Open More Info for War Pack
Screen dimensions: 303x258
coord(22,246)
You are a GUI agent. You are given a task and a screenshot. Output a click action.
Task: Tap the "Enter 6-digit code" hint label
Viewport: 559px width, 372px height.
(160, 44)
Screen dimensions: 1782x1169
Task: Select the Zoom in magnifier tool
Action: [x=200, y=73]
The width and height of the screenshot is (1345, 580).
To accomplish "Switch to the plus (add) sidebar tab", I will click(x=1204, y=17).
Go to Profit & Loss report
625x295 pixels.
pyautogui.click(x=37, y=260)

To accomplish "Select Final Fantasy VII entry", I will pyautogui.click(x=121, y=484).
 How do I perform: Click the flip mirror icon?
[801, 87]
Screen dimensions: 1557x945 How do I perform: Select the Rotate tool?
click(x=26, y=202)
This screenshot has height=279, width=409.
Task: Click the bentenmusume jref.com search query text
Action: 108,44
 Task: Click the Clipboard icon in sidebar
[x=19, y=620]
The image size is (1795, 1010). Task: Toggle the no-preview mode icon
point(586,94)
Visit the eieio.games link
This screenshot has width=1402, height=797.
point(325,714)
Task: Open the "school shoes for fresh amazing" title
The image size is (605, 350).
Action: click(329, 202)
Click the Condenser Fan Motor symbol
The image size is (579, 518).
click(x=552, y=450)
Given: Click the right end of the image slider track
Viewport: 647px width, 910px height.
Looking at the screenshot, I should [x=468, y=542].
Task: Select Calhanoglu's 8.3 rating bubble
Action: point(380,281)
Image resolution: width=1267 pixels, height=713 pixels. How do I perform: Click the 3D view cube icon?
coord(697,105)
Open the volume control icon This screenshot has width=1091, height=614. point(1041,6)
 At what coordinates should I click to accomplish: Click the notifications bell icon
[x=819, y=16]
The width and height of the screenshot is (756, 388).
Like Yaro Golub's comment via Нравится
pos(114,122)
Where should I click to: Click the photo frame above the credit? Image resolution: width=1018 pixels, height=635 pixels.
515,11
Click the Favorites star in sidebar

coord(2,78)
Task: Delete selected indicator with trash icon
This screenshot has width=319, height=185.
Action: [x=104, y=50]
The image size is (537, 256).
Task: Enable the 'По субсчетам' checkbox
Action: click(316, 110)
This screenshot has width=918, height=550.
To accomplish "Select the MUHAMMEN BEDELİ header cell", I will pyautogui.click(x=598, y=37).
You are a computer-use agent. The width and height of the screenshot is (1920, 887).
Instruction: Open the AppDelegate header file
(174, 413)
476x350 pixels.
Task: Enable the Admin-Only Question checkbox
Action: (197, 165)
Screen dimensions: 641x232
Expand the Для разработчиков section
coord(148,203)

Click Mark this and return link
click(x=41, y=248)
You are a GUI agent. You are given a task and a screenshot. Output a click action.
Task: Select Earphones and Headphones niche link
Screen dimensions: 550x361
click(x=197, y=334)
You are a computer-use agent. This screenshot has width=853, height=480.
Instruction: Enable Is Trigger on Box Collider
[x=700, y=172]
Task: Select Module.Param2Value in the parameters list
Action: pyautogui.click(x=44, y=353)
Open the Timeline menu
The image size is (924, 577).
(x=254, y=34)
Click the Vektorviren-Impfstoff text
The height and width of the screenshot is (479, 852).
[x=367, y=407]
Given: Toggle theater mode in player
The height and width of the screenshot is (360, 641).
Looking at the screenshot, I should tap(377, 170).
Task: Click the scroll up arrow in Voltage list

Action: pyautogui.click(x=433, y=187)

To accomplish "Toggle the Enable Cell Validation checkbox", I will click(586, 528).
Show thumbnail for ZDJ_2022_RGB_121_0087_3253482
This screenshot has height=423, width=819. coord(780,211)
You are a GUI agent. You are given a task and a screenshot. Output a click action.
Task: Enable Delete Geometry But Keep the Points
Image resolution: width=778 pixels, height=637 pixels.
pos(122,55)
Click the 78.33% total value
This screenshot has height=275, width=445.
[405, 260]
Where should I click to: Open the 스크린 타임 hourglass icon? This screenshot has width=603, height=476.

-------

### Requirement
Copy the entire listing above line for line, with no changes.

### Response to this exercise
Open More Info for War Pack
Screen dimensions: 303x258
coord(22,246)
You are a GUI agent. You are given a task and a screenshot. Output a click action.
Task: Tap the "Enter 6-digit code" hint label
Viewport: 559px width, 372px height.
(160, 44)
Screen dimensions: 1782x1169
Task: Select the Zoom in magnifier tool
Action: [x=200, y=73]
The width and height of the screenshot is (1345, 580).
To accomplish "Switch to the plus (add) sidebar tab", I will click(x=1204, y=17).
Go to Profit & Loss report
625x295 pixels.
pyautogui.click(x=37, y=260)

To accomplish "Select Final Fantasy VII entry", I will pyautogui.click(x=121, y=484).
 How do I perform: Click the flip mirror icon?
[801, 87]
Screen dimensions: 1557x945 How do I perform: Select the Rotate tool?
click(x=26, y=202)
This screenshot has height=279, width=409.
Task: Click the bentenmusume jref.com search query text
Action: 108,44
 Task: Click the Clipboard icon in sidebar
[x=19, y=620]
The image size is (1795, 1010). Task: Toggle the no-preview mode icon
point(586,94)
Visit the eieio.games link
This screenshot has width=1402, height=797.
point(325,714)
Task: Open the "school shoes for fresh amazing" title
The image size is (605, 350).
Action: click(329, 202)
Click the Condenser Fan Motor symbol
The image size is (579, 518).
click(x=552, y=450)
Given: Click the right end of the image slider track
Viewport: 647px width, 910px height.
Looking at the screenshot, I should [x=468, y=542].
Task: Select Calhanoglu's 8.3 rating bubble
Action: point(380,281)
Image resolution: width=1267 pixels, height=713 pixels. How do I perform: Click the 3D view cube icon?
coord(697,105)
Open the volume control icon This screenshot has width=1091, height=614. point(1041,6)
 At what coordinates should I click to accomplish: Click the notifications bell icon
[x=819, y=16]
The width and height of the screenshot is (756, 388).
Like Yaro Golub's comment via Нравится
pos(114,122)
Where should I click to: Click the photo frame above the credit? Image resolution: width=1018 pixels, height=635 pixels.
515,11
Click the Favorites star in sidebar

coord(2,78)
Task: Delete selected indicator with trash icon
This screenshot has width=319, height=185.
Action: [x=104, y=50]
The image size is (537, 256).
Task: Enable the 'По субсчетам' checkbox
Action: click(316, 110)
This screenshot has width=918, height=550.
To accomplish "Select the MUHAMMEN BEDELİ header cell", I will pyautogui.click(x=598, y=37).
You are a computer-use agent. The width and height of the screenshot is (1920, 887).
Instruction: Open the AppDelegate header file
(174, 413)
476x350 pixels.
Task: Enable the Admin-Only Question checkbox
Action: (197, 165)
Screen dimensions: 641x232
Expand the Для разработчиков section
coord(148,203)

Click Mark this and return link
click(x=41, y=248)
You are a GUI agent. You are given a task and a screenshot. Output a click action.
Task: Select Earphones and Headphones niche link
Screen dimensions: 550x361
click(x=197, y=334)
You are a computer-use agent. This screenshot has width=853, height=480.
Instruction: Enable Is Trigger on Box Collider
[x=700, y=172]
Task: Select Module.Param2Value in the parameters list
Action: pyautogui.click(x=44, y=353)
Open the Timeline menu
The image size is (924, 577).
(x=254, y=34)
Click the Vektorviren-Impfstoff text
The height and width of the screenshot is (479, 852).
[x=367, y=407]
Given: Toggle theater mode in player
The height and width of the screenshot is (360, 641).
Looking at the screenshot, I should tap(377, 170).
Task: Click the scroll up arrow in Voltage list

Action: pyautogui.click(x=433, y=187)

To accomplish "Toggle the Enable Cell Validation checkbox", I will click(586, 528).
Show thumbnail for ZDJ_2022_RGB_121_0087_3253482
This screenshot has height=423, width=819. coord(780,211)
You are a GUI agent. You are given a task and a screenshot. Output a click action.
Task: Enable Delete Geometry But Keep the Points
Image resolution: width=778 pixels, height=637 pixels.
pos(122,55)
Click the 78.33% total value
This screenshot has height=275, width=445.
[405, 260]
Where should I click to: Open the 스크린 타임 hourglass icon? This screenshot has width=603, height=476.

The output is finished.